J'ai créé l'association « Le Choix-solidarité » sur Bordeaux (France) en 2009, puis délocalisée sur Ouagadougou en 2013, tout en gardant une antenne sur Bordeaux. Nous sommes une dizaine de membres (je suis la seule Européenne) : la majorité sont des Burkinabés et il y a aussi un Sénégalais, un Béninois et un Togolais. En France, je suis Assistante de Vie (diplômée) auprès des personnes âgées et des personnes handicapées à leur domicile.

Qu'est-ce qui t'as attirée vers le Burkina Faso ?

En premier lieu, les Burkinabés que j'ai pu observer tant en Côte d'Ivoire qu'au Burkina Faso, sont des bosseurs ! Ensuite, ils ont le sentiment profond d'amour pour leur pays au niveau global et non ethnique comme en Côte d'Ivoire. Ces deux qualités m'ont vraiment attirées en plus de leur gentillesse et de leur disponibilité à rendre service. Tout ce que j'envisage de faire pour le développement du rural est réalisable, surtout grâce à tous les membres de l'association sur place (le vice-président a fait son doctorat à Bordeaux) et à tous mes contacts sur les réseaux sociaux que j'ai rencontrés en réalité sur Ouagadougou et Bobo Dioulasso.

Christine au Burkina Faso

Comment s'est passée ton installation ?

A chaque fois, j'ai amené 2 grosses valises de matériel médical qui a été réparti sur plusieurs dispensaires dans le pays. Il s'agit de dons de l'association. Ce qui m'a permis de consolider mes relations et d'apprendre bien des choses utiles en rapport avec mes futures activités dans le pays. J'ai fait notamment la connaissance de Sylvie en formation à la cathédrale de Ouagadougou. Elle est la responsable d'un groupe de 40 productrices agricoles sur Toécé, une petite localité au sud de la capitale (à environ 80 km) sur la route de Pô.

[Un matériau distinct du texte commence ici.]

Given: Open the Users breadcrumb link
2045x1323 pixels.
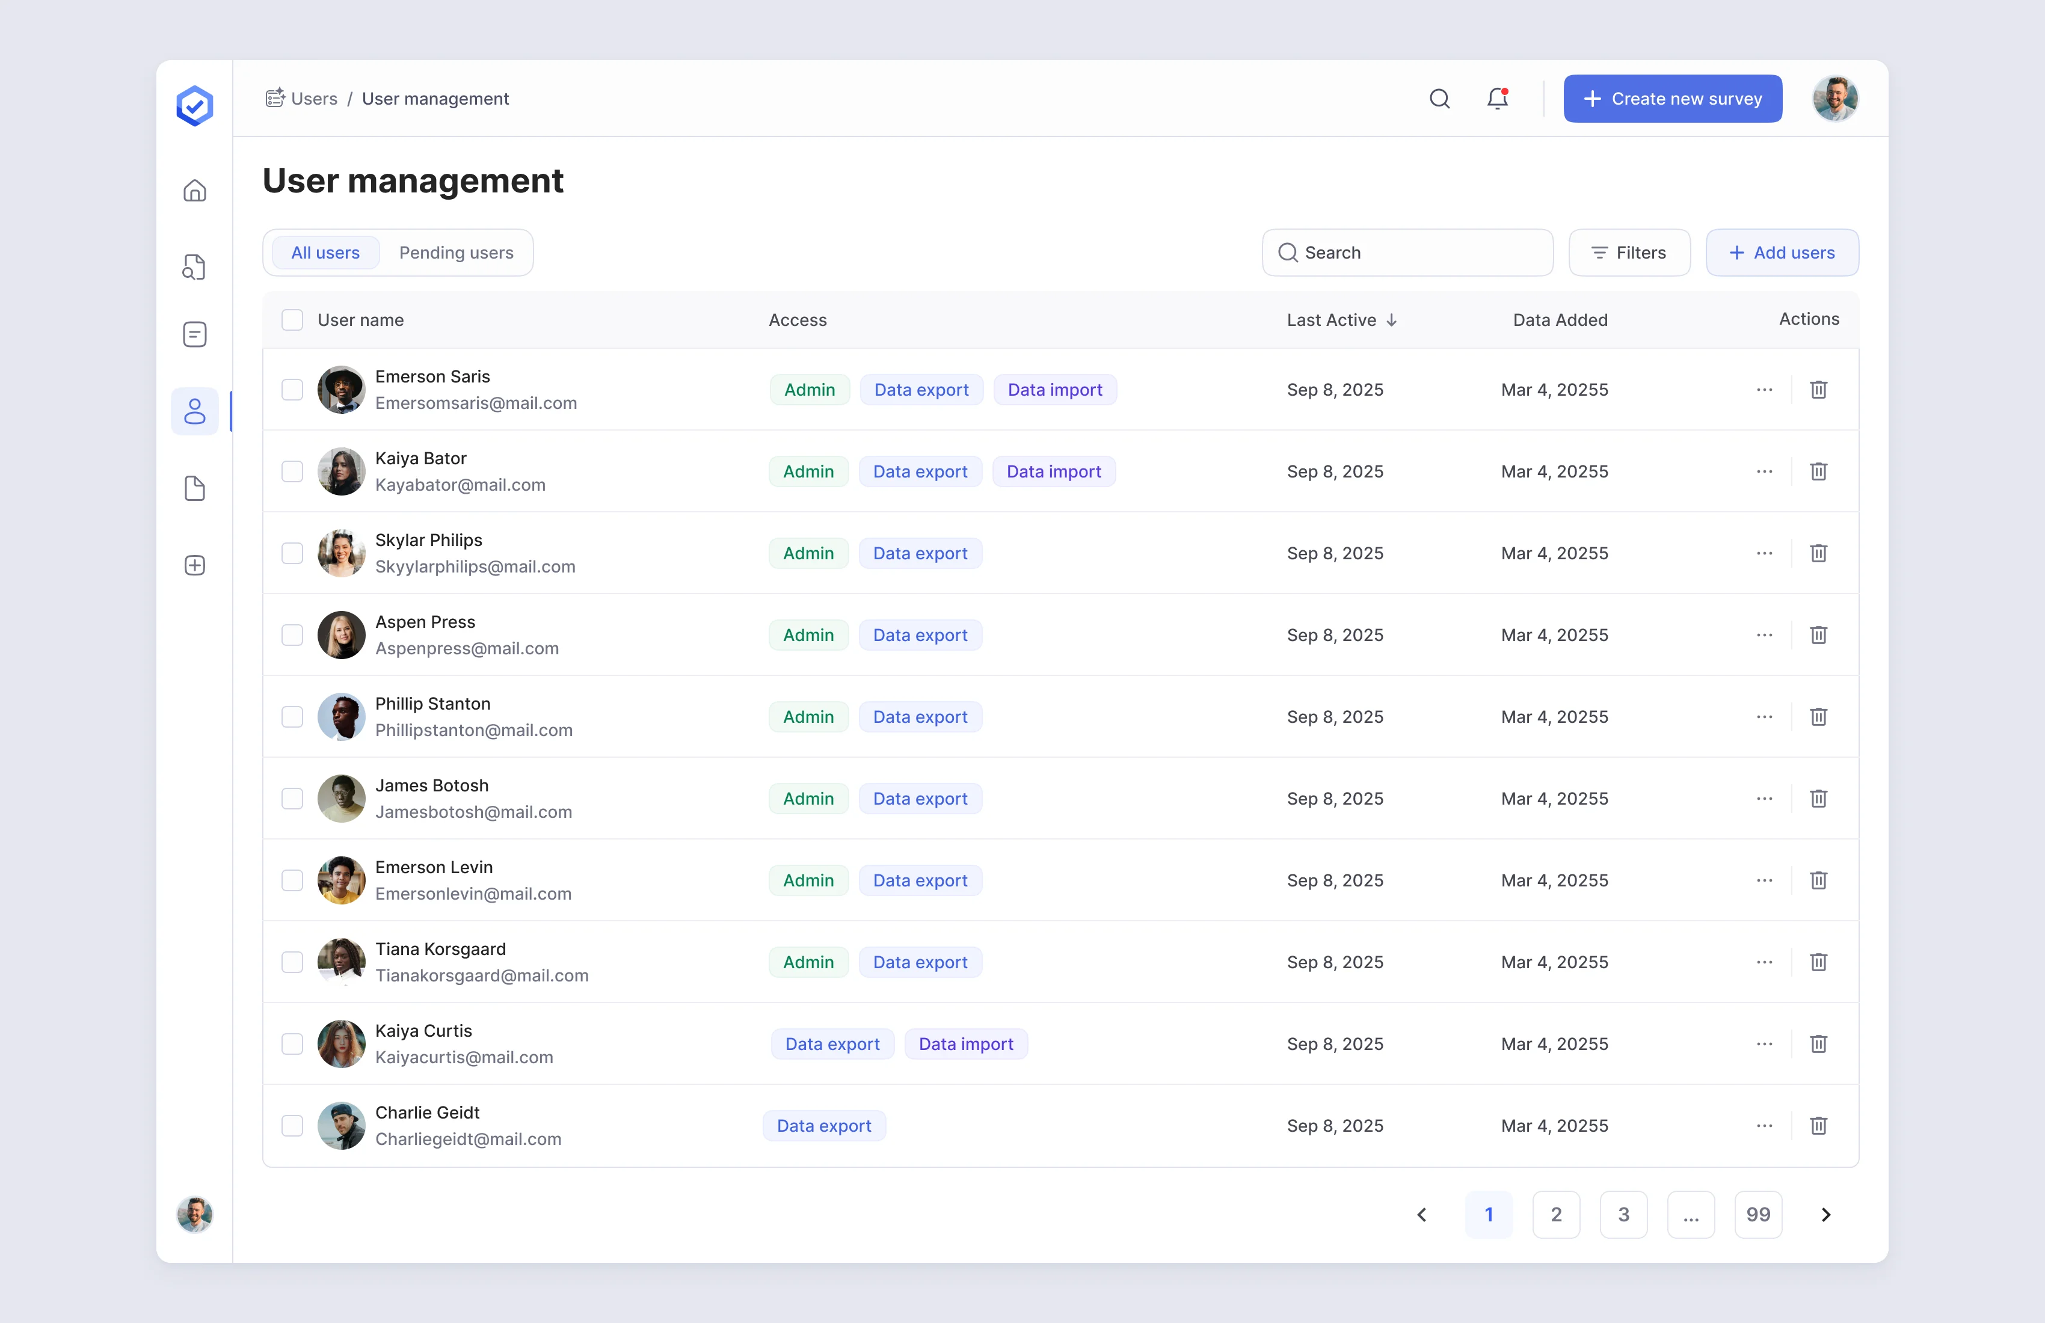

Elle m'a invitée à y venir rencontrer le groupe pour leur parler de mon projet de création de micro-ferme, sans mécanisation et sans produit chimique.Suite à mon court séjour dans leur campement et après une rencontre avec le groupe, toutes m'ont demandé de réaliser mon projet chez elles. Elles se sont impliquées dans la recherche d'un terrain pour moi, obtenu pour une surface de 1,5 hectares, déjà arborée de fruitiers, pour 1 000 euros. Nous avons fait un partenariat entre leur groupe, qui est enregistré légalement, et notre association pour travailler ensemble, chacune sur son terrain, avec les méthodes de permaculture.

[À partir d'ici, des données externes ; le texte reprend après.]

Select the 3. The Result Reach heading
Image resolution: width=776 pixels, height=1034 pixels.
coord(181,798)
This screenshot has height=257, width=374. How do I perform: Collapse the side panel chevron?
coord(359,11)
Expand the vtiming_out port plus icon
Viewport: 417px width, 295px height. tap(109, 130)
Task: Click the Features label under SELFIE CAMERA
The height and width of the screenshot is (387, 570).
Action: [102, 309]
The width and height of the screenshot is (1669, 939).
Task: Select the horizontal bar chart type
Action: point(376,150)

Quelles sont les procédures à suivre pour qu'une citoyenne française s'expatrie au Burkina Faso ?

Il existe plusieurs visas pour des périodes diverses. Donc, il faut prendre le visa pour la plus longue période, puis le renouveler jusqu'à l'obtention de l'autorisation de vivre définitive, ou le mariage avec un Burkinabé. Je pense qu'avec les séjours solidaires que j'ai déjà fait, la procédure pourra s'accélérer, surtout avec les relations, très importantes en Afrique. Il faut aussi se faire vacciner contre la fièvre jaune (paludisme). Ce vaccin est valable 10 ans et est payant (près de 100€).

As-tu éprouvé des difficultés à franchir ces étapes ?

Tout va bien quand on a des relations locales et qu'on est en règle.

As-tu eu des difficultés d'adaptation à ton nouvel environnement ?

Je suis « africanisée » depuis des années avec ce que j'ai vécu dans le rural ivoirien. Je connais beaucoup d'usages et j'ai de bons conseillers pour m'accompagner partout, ce qui est nécessaire, non seulement pour la traduction pour quelques personnes, mais aussi pour éviter les erreurs et vexations toujours possibles, vu nos différences culturelles.

Qu'est-ce qui t'as le plus surpris à ton arrivée au Burkina Faso ?

Christine au Burkina Faso

La pauvreté d'entretien des rues de la capitale ! Quand on a connu Abidjan, la perle des Lagunes (du temps du Président, Laurent Gbagbo), c'est un choc! Le manque de grandes surfaces commerciales ! La circulation est aussi très dangereuse en ville. Beaucoup de gens conduisent sans permis et les motos provoquent quotidiennement des accidents. Il y a peu de signalisation au sol et les passages-piétons sont ne sont pas sécurisés. Il faut dire qu'il y a des motos partout comme c'est le moyen de locomotion le plus usité.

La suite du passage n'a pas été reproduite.